La Procura di Torino ha chiuso l’inchiesta sul caso Stamina. I reati contestati sono gravi. Si va dall’associazione a delinquere finalizzata alla truffa, alla somministrazione di medicinali guasti e pericolosi per la salute, fino all’esercizio abusivo della professione medica. Come ha dichiarato il Ministro della Salute, Beatrice Lorenzin: ce lo aspettavamo. Anche se la presunzione di innocenza vale per tutti e potranno essere solo i giudici a verificare la fondatezza di queste accuse, non certo lievi.
Noi possiamo – anzi, dobbiamo – chiederci: com’è potuto accadere? Com’è potuto accadere che una presunta terapia senza alcuna base scientifica sia stata somministrata in un (prestigioso) ospedale pubblico e, a un certo punto, su ingiunzione della magistratura? Com’è potuto accadere che il «metodo Stamina» sia stato applicato nello scetticismo e, anzi, contro il parere della comunità scientifica internazionale?
Le risposte possibili a queste domande sono molte. Alcune sono hanno una natura, per così dire, culturale. In fondo siamo il Paese del «siero Bonifacio» e del «metodo Di Bella». E già due secoli fa il giovane Giacomo Leopardi ammoniva sui pericoli associati alle superstizioni e agli errori popolari non solo degli antichi, ma anche dei moderni. C’è una specificità italiana nella coazione a ripetere questi errori. Va detto, però, che nessun Paese può dirsi immune da simili peccati.
La ricerca delle cause seconde, tuttavia, ci porterebbe troppo lontano. Meglio fermarsi alle cause prime che hanno consentito per così tanto tempo a così tante persone di dare credito a una proposta terapeutica senza basi scientifiche. Non corriamo dietro alle colpe individuali, che pure ci sono e non sono marginali. Ma cerchiamo di individuare le cause di sistema. Quelle che, appunto, da Bonifacio a Vannoni, fanno cadere il Paese con periodica sistematicità nei medesimi errori.

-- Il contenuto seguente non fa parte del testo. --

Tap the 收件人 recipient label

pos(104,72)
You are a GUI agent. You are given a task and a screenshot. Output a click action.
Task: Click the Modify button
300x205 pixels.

Possiamo individuare almeno tre di queste cause prime. Una è la mancanza di un’istituzione tecnico-scientifica che sia – e, soprattutto, sia riconosciuta come – un ente terzo, autorevole e indipendente, cui demandare, in maniera automatica, la soluzione di problemi medici controversi, quando essi sorgono. Non assolvono a questo compito né l’Agenzia nazionale del farmaco (Aifa) né il Comitato Nazionale di Bioetica (Cnb), né una sovrapposizione tra i due. Non solo e non tanto per limiti intrinseci. Ma anche e soprattutto per mancanza di chiarezza giuridica. Occorre che il legislatore apprenda dallo studio del caso Bonifacio, del caso Di Bella, del caso Vannoni e indichi con chiarezza (con assoluta chiarezza) chi è titolato a fare cosa. E lo doti degli strumenti necessari.
Una seconda causa risiede certamente nella tendenza, piuttosto diffusa nel nostro Paese, a quella che potremmo definire «esondazione istituzionale». Enti, strutture, ordinamenti, poteri dello Stato che confliggono tra loro e – in mancanza di chiarezza o (le due cose non sono affatto in contraddizione) per un ipertrofico e perverso intreccio di leggi e leggine – tendono a occupare il terreno altrui. Non è possibile che siano dei magistrati a decidere se una terapia può essere somministrata o no. Ma non è possibile neppure che i magistrati non abbiano un interlocutore certo e obbligato quando si trovano a dover assumere decisioni in campi così delicati. Non è possibile neppure che un ospedale si trovi a dover decidere se e come applicare una terapia non validata senza poter (dover) interloquire con un organismo scientifico terzo e autorevole. Occorre, in definitiva, trovare canali di comunicazione istituzionale oleati e obbligati. Occorre, in altri termini, che il Paese e, in particolare, lo stato si doti di una robusta cultura medico-scientifica.
Tuttavia anche la comunità medica allargata e la comunità scientifica devono fare uno sforzo. Uno sforzo organizzato. Non è possibile – non è giusto – che le famiglie siano lasciate sole ad affrontare drammi di portata immensa, qual è quello di avere un bambino malato grave in casa. Nessuno di noi, se lasciato solo, è in grado di prendere decisioni laceranti. Queste famiglie hanno bisogno della massima solidarietà. Non solo di quella spontanea di amici o volontari. Ma di una solidarietà organizzata. Che si faccia carico di tutto il loro disagio e fornisca tutto l’aiuto possibile per gestire ciò che non è gestibile. Queste famiglie hanno bisogno di amore. Anche dello Stato. Anche della comunità medico-scientifica. Senza amore c’è solo disperazione. E con essa l’umana disponibilità ad affidarsi al primo che passa, se quel primo che passa spaccia qualcosa che somiglia alla speranza e, appunto, all’amore.